Give ye ear - In this verse the prophet introduces an important and striking illustration drawn from the science of agriculture. It is connected with the preceding part of the chapter, and is designed to show the propriety of what the prophet had said by an appeal to what they all observed in the cultivation of their lands. The previous discourse consists mainly of reproofs and of threatenings of punishment on God’s people for their profane contempt of the messengers of God. He had threatened to destroy their nation, and so remove them for a time to a distant land. This the prophet had himself said Isaiah 28:21 was his ‘strange work.’ To vindicate this and to show the propriety “of God’s adopting every measure, and of not always pursuing the same course in regard to his people,” he draws an illustration from the farmer. He is not always doing the same thing. He adopts different methods to secure a harvest.
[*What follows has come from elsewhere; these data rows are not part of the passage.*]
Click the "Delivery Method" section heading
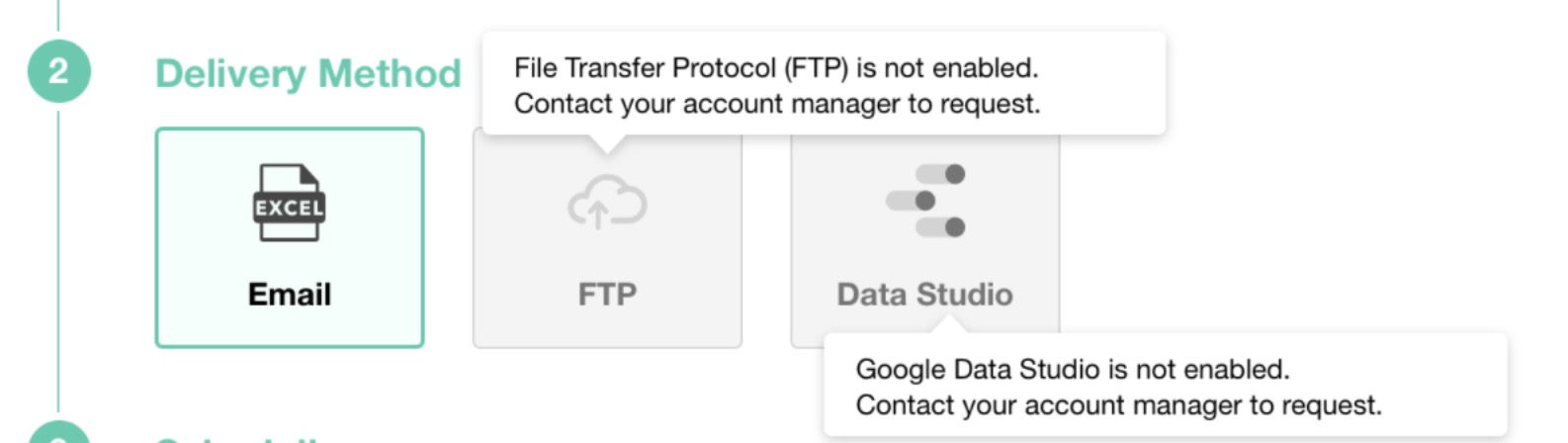This screenshot has height=443, width=1568. [x=307, y=74]
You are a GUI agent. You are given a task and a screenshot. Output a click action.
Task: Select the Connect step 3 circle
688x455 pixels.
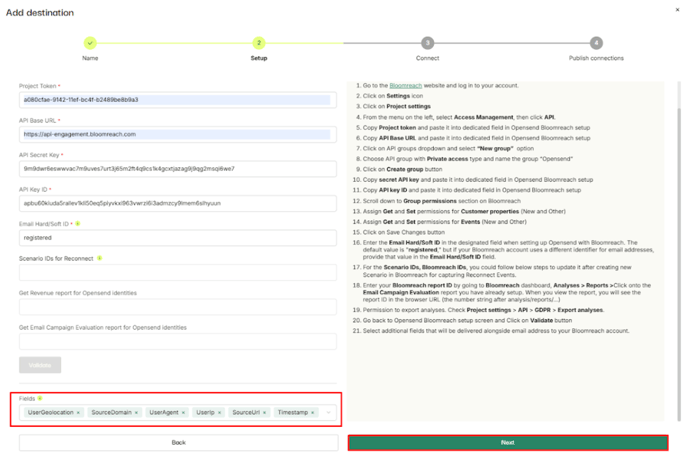point(427,43)
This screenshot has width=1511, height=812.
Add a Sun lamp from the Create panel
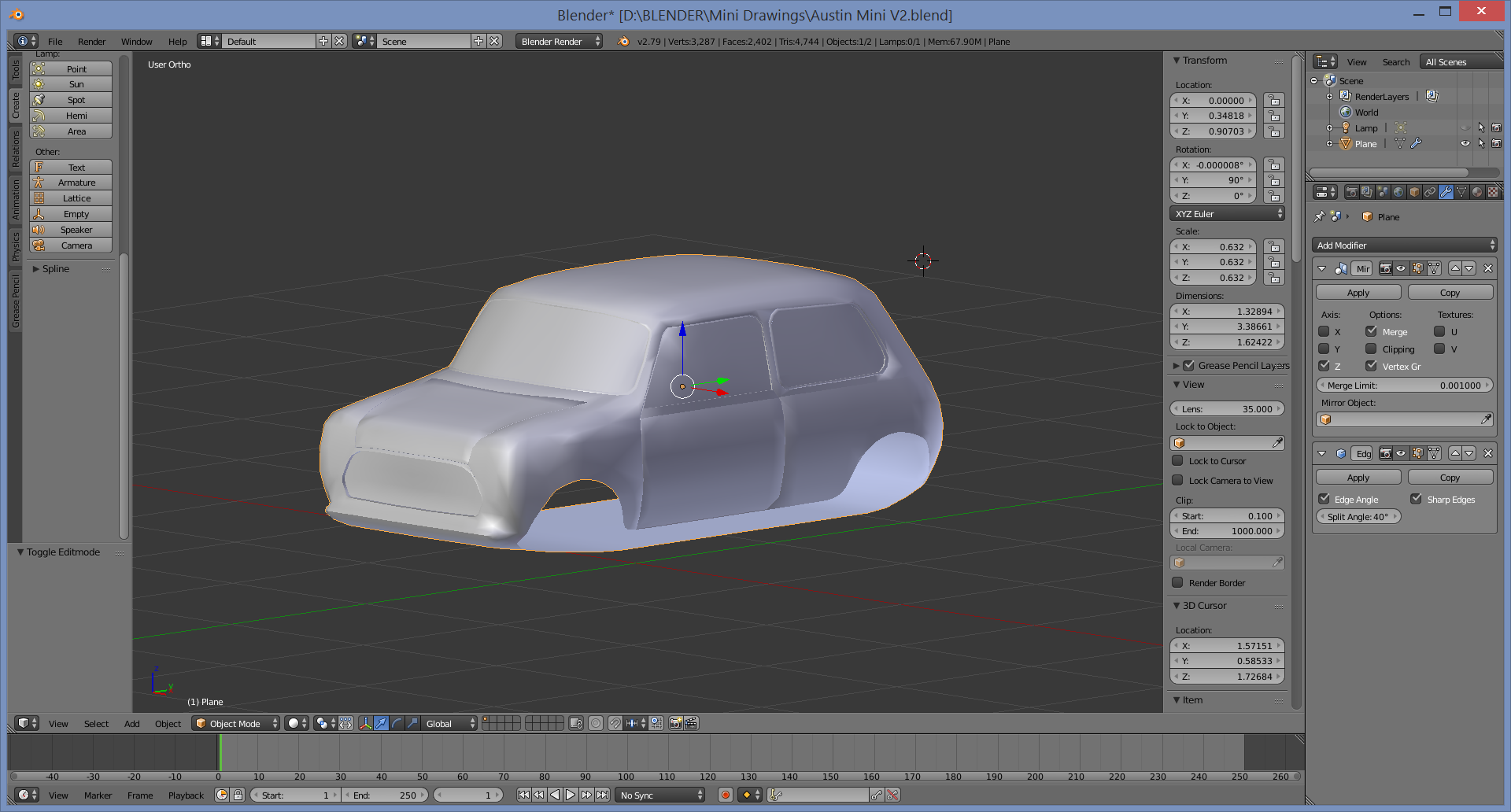pos(76,84)
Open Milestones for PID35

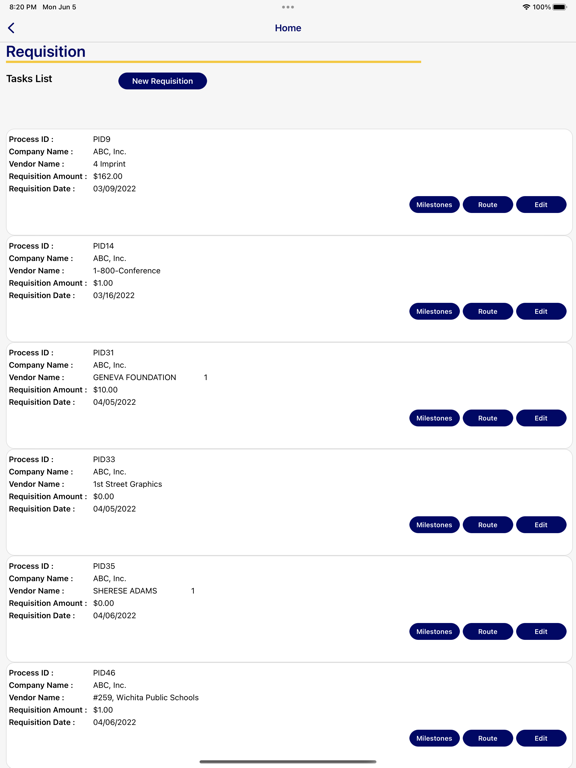point(434,631)
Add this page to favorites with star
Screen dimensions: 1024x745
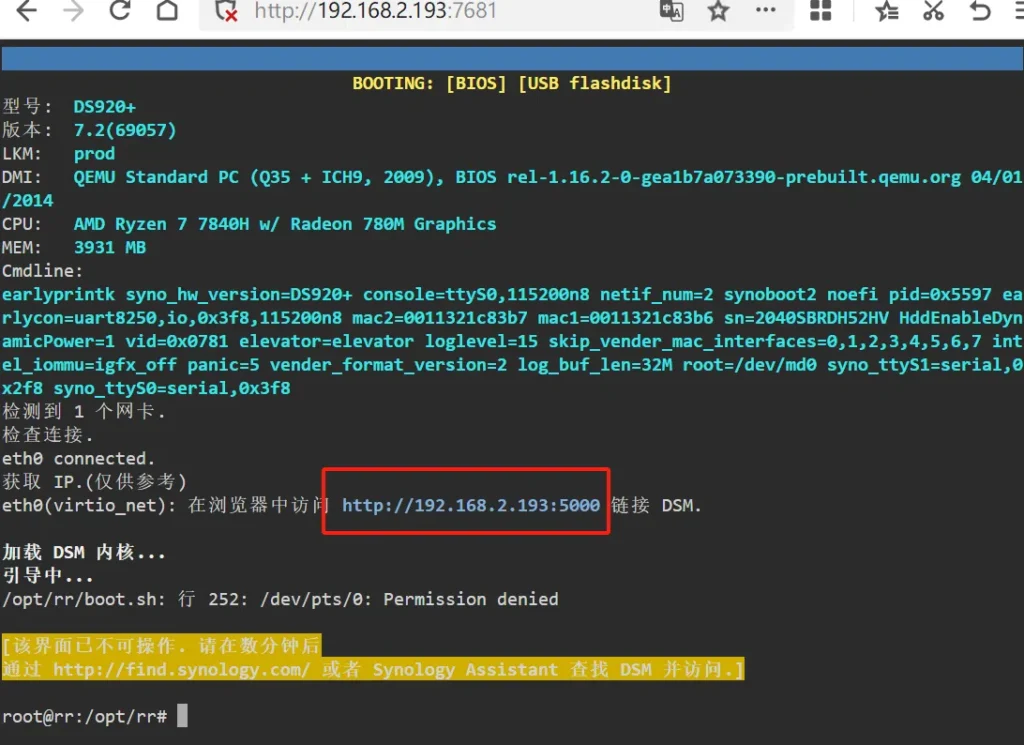718,11
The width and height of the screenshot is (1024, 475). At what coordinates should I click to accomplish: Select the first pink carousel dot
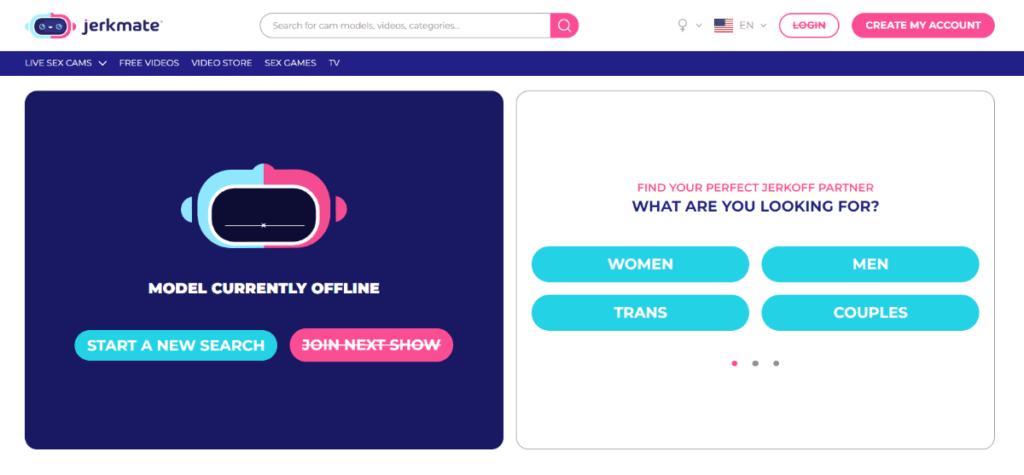(734, 363)
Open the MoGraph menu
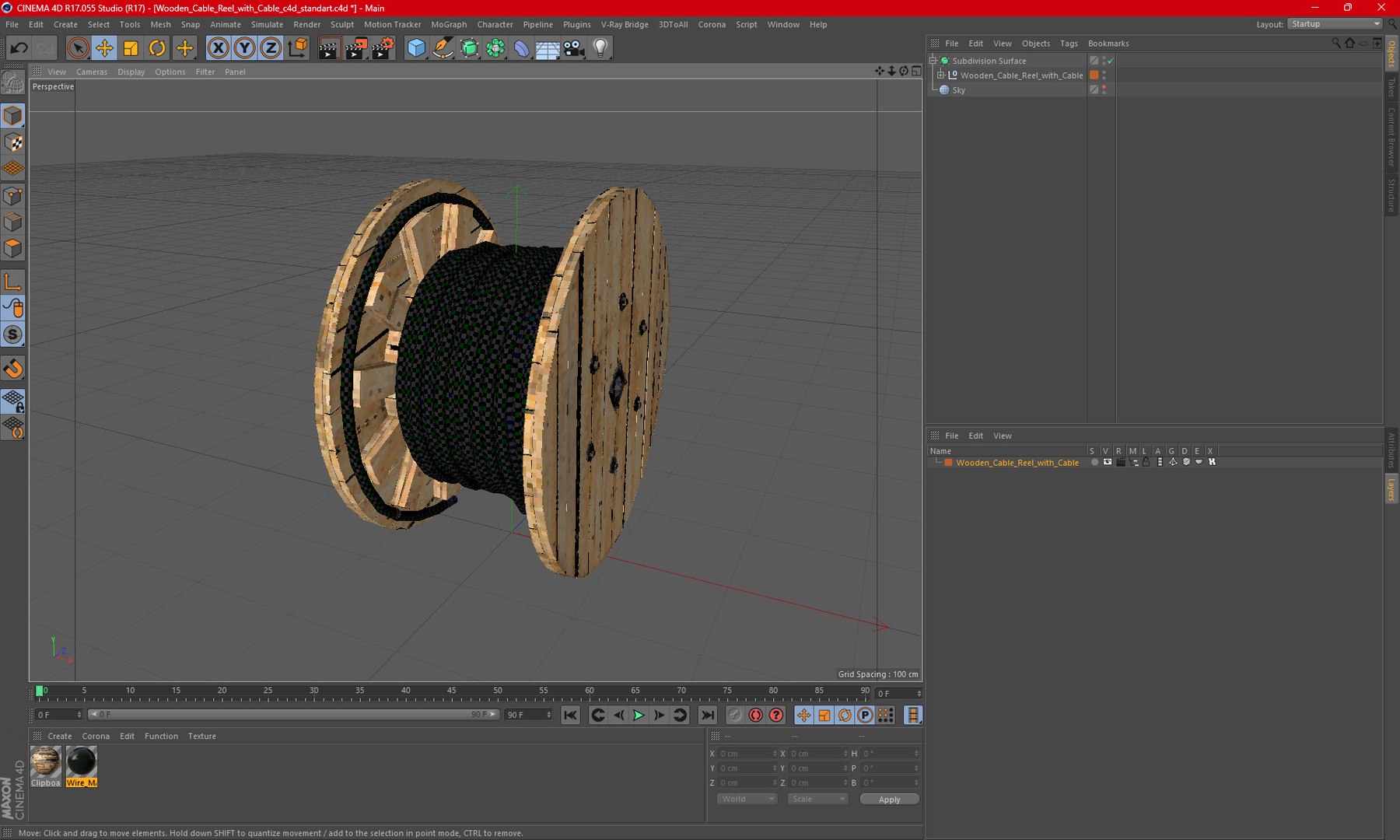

He adapts his plans to the soil and to the kind of grain; avails himself of the best methods of preparing the ground, sowing the seed, collecting the harvest, and of separating the grain from the chaff. He does not always plow; nor always sow; nor always thresh. He does not deal with all kinds of land and grain in the same way. Some land he plows in one mode, and some in another; and in like manner, some grain he threshes in one mode, and some in another - adapting his measures to the nature of the soil, and of the grain. Some grain he beats out with a flail; some he bruises; but yet he will be careful not to break the kernel, or destroy it in threshing it. However severe may appear to be his blows, yet his object is not to crush and destroy it Isaiah 28:28, but it is to remove it from the chaff, and to save it. In all this he acts the part of wisdom, for God has taught him what to do Isaiah 28:26, Isaiah 28:29. So, says the prophet, God will not deal with all of his people in the same manner, nor with them always in the same mode. He will vary his measures as a farmer does. When mild and gentle measures will do, he will adopt them. When severe measures are necessary, he will resort to them. His object is not to destroy his people, anymore than the object of the farmer in threshing is to destroy his grain. The general dedicate the propriety of God’s engaging in what the prophet calls his ‘strange act,’ and ‘strange work,’ in punishing his people. The allegory is one of great beauty, and its pertinency and keeping are maintained throughout; and it furnishes a most important practical lesson in regard to the mode in which God deals with his people.

Clarke's Notes on the Bible

Verse Isaiah 28:23. Give ye ear, and hear my voice - "Listen ye, and hear my voice"] The foregoing discourse, consisting of severe reproofs, and threatenings of dreadful judgments impending on the Jews for their vices, and their profane contempt of God's warnings by his messengers, the prophet concludes with an explanation and defence of God's method of dealing with his people in an elegant parable or allegory; in which he employs a variety of images, all taken from the science of agriculture. As the husbandman uses various methods in preparing his land, and adapting it to the several kinds of seeds to be sown, with a due observation of times and seasons; and when he hath gathered in his harvest, employs methods as various in separating the corn from the straw and the chaff by different instruments, according to the nature of the different sorts of grain; so God, with unerring wisdom, and with strict justice, instructs, admonishes, and corrects his people; chastises and punishes them in various ways, as the exigence of the case requires; now more moderately, now more severely; always tempering justice with mercy; in order to reclaim the wicked, to improve the good, and, finally, to separate the one from the other.